■ Stored records ■
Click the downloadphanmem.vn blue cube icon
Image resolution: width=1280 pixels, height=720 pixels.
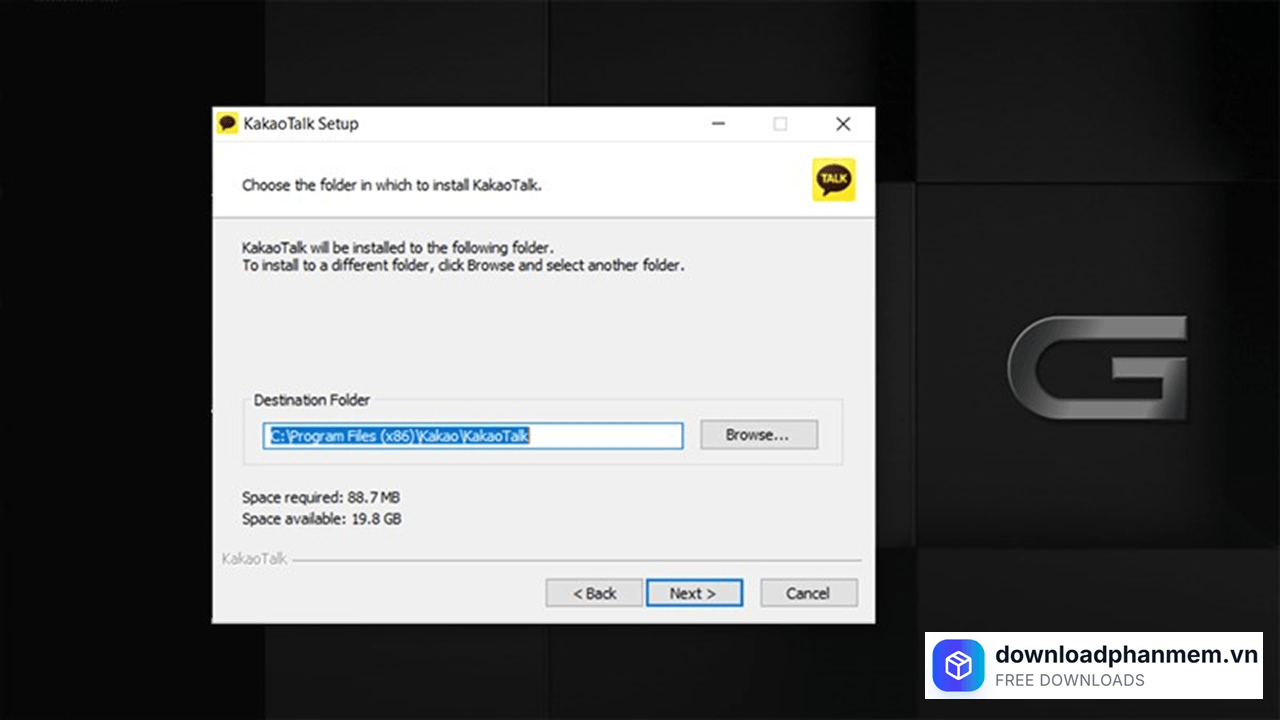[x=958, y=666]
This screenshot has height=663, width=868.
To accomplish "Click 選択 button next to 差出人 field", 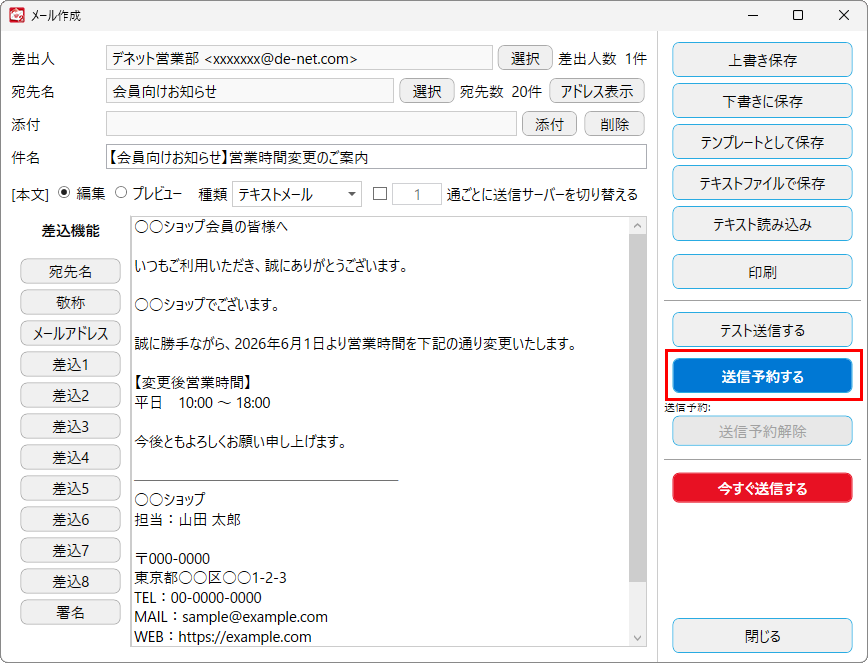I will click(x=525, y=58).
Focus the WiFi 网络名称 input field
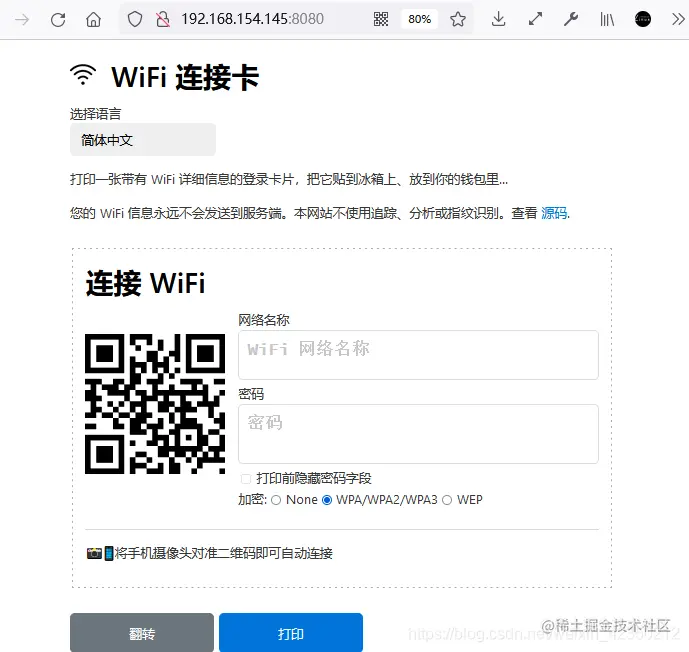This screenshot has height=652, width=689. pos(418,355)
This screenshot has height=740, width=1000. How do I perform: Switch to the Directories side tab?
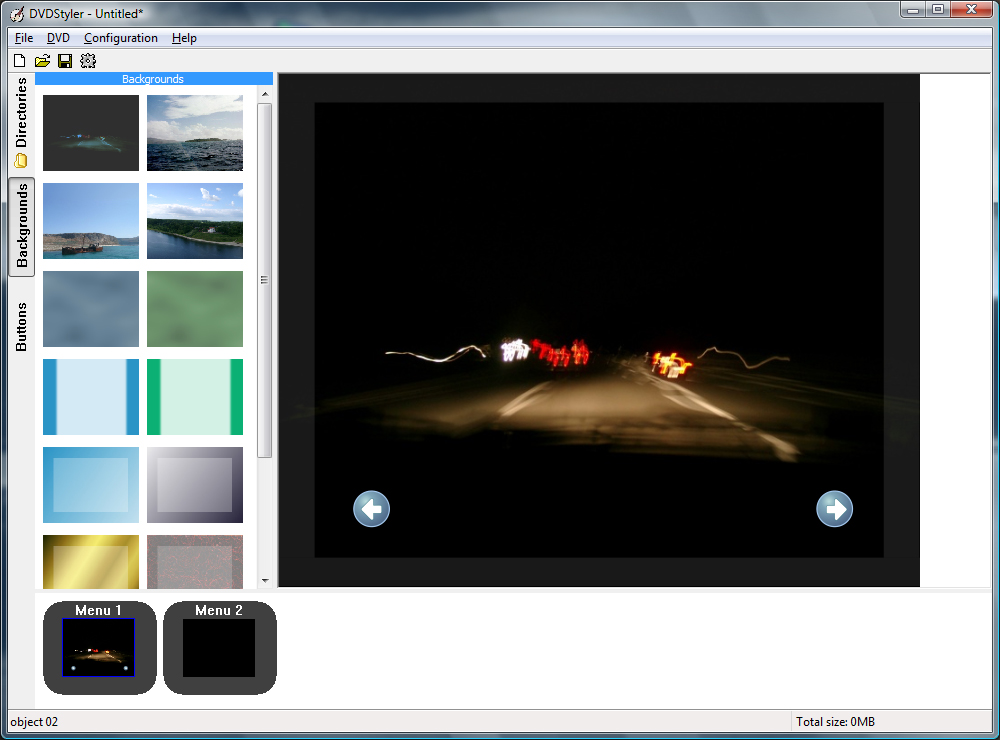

■ Work instruction ■
Output, exactly and only, the lines beginning with the one that contains "Focus the WiFi 网络名称 input field" and ending at the last line of the records above. Drop the pictures.

■ Written response ■
Focus the WiFi 网络名称 input field
This screenshot has height=652, width=689. pos(418,355)
This screenshot has height=740, width=1000. How do I perform: Switch to the Directories side tab?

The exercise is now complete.